A club that exceeds the CBT is subject to an increasing tax rate, depending on how many consecutive years it has done so.

First year: 20 percent tax on all overages

Second consecutive year: 30 percent on overages

Third consecutive year or more: 50 percent on overages

Going back to Turner’s deal, he signed for a total of $300 million over 11 years. When the contract is in its last year, Turner will be 41 years old, earning roughly $27 million dollars. Did the Phillies structure the contract that way because they felt Turner would be producing at a $27 million level in the 11th year of his contract, or did they do it so they could soften the impact of Turner’s deal on their payroll each year, and subsequently have more maneuverability to spend and remain under the tax threshold?

The same could be said about Correa’s and Bogaert’s contracts, and even the mega-deal the Yankees handed to Aaron Judge. What’s the big deal? The current CBA has some language that calls out CBT manipulation. In an article in The Athletic by Ken Rosenthal, the author summarizes the relevant verbiage in the CBA:

Baseball’s collective-bargaining agreement states neither players nor clubs shall enter into any agreement “designed to defeat or circumvent the intention” of the luxury tax. The language is vague, subject to interpretation. But if the league determined a circumvention occurred, it conceivably could ask the parties to restructure the contract, most likely by agreeing to a shorter term, or reject the deal entirely.

It’s hard to see a contract challenge by either side ending well. It was less than one year ago that we lived through a 99-day lockout, full of blaming, mistrust, and rhetoric. The players would certainly view a challenge by the owners as a way of restricting spending on contracts, and they probably would be correct.

Could this potential issue have been avoided? Yes, it could, if MLB had modeled the National Basketball Association or the National Hockey League. Both leagues have salary caps, and both have implemented contract length restrictions to avoid cap work-around tactics. From Rosenthal’s article:

The NBA’s maximum contract length is five years. The NHL’s maximum is eight years for teams that re-sign their own players, and seven for players signing a free-agent deal with a new team. The NFL has no maximum. Donovan McNabb’s 12-year extension in 2002 is the longest deal in league history, but only $20 million of his potential $115 million was guaranteed. The NFL, unlike the three other major North American sports leagues, does not typically guarantee multi-year contracts for veteran players.

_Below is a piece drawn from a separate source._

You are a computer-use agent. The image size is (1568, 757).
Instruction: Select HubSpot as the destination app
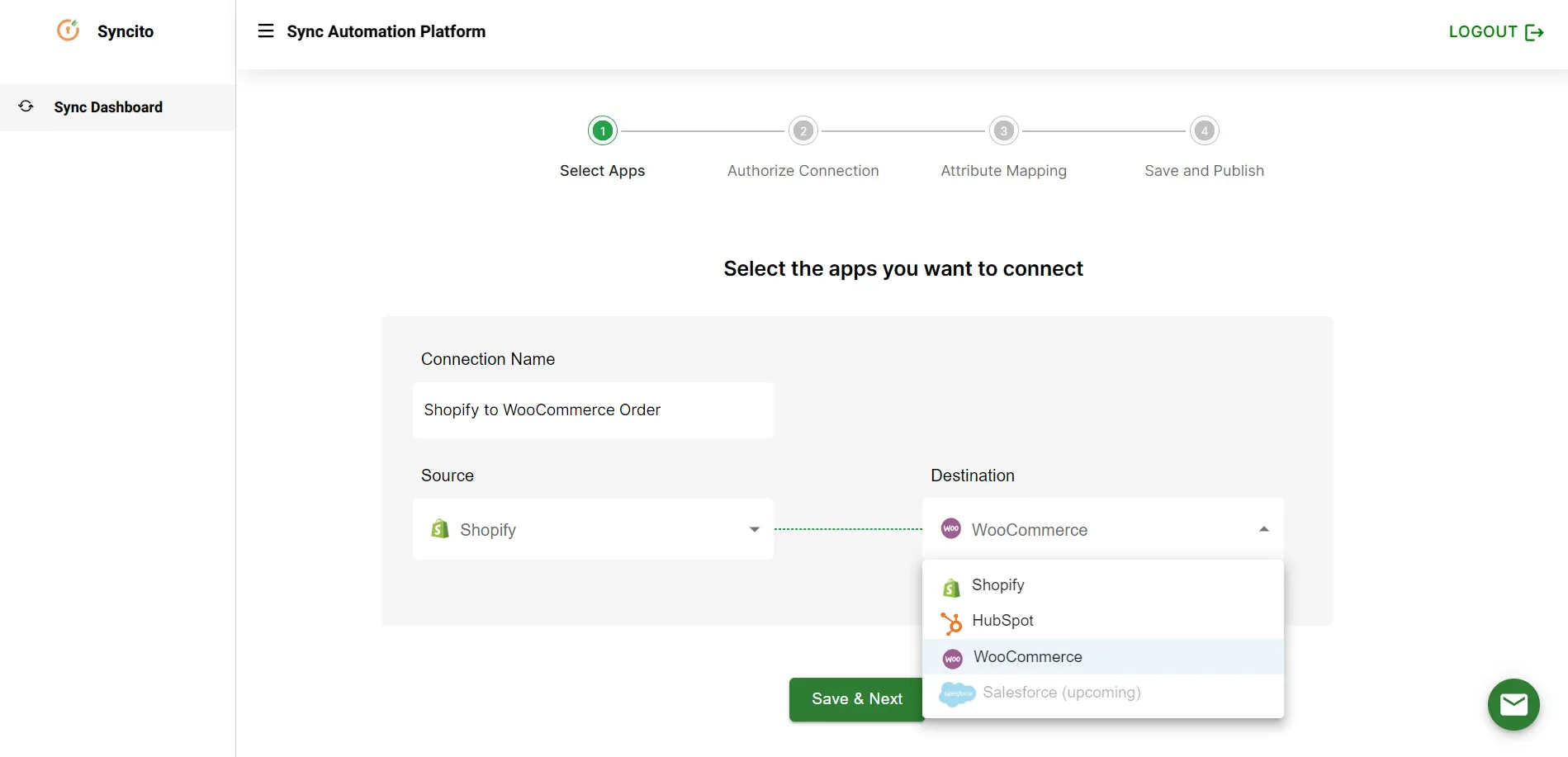click(x=1002, y=620)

If there have been no challenges to date on contract length, when seemingly at least part of the intent has been to preserve spending room under the tax threshold, that may not be the case forever. According to Rosenthal, the Phillies discussed offering Bryce Harper a 20-year contract, before agreeing with the star outfielder on a 13-year deal. This was before the 2019 season, so not very long ago. Further, there is speculation that the Padres considered offering Judge a 14-year extended deal.

At some point, there likely will be a challenge on contract length as a way to circumvent the CBT. The small-market owners already take issue with the spending habits of the large-market owners. Imagine if, perhaps Steve Cohen, signs a player to a 20-year, mega-contract. Not only would he be doing something that smaller clubs say they cannot do, but if the Mets were able to spread the money thinly enough to stay under the CBT threshold, they will not have to contribute to the fund that provides revenue for the Pirates and Orioles of the world.

This contract-length story may be worth watching. MLB doesn’t need more labor strife, but storm clouds may be forming on this one. If not now, this matter may become a sticking point in the next CBA negotiations.

It’s safe to say no one wants to go through that, especially the fans.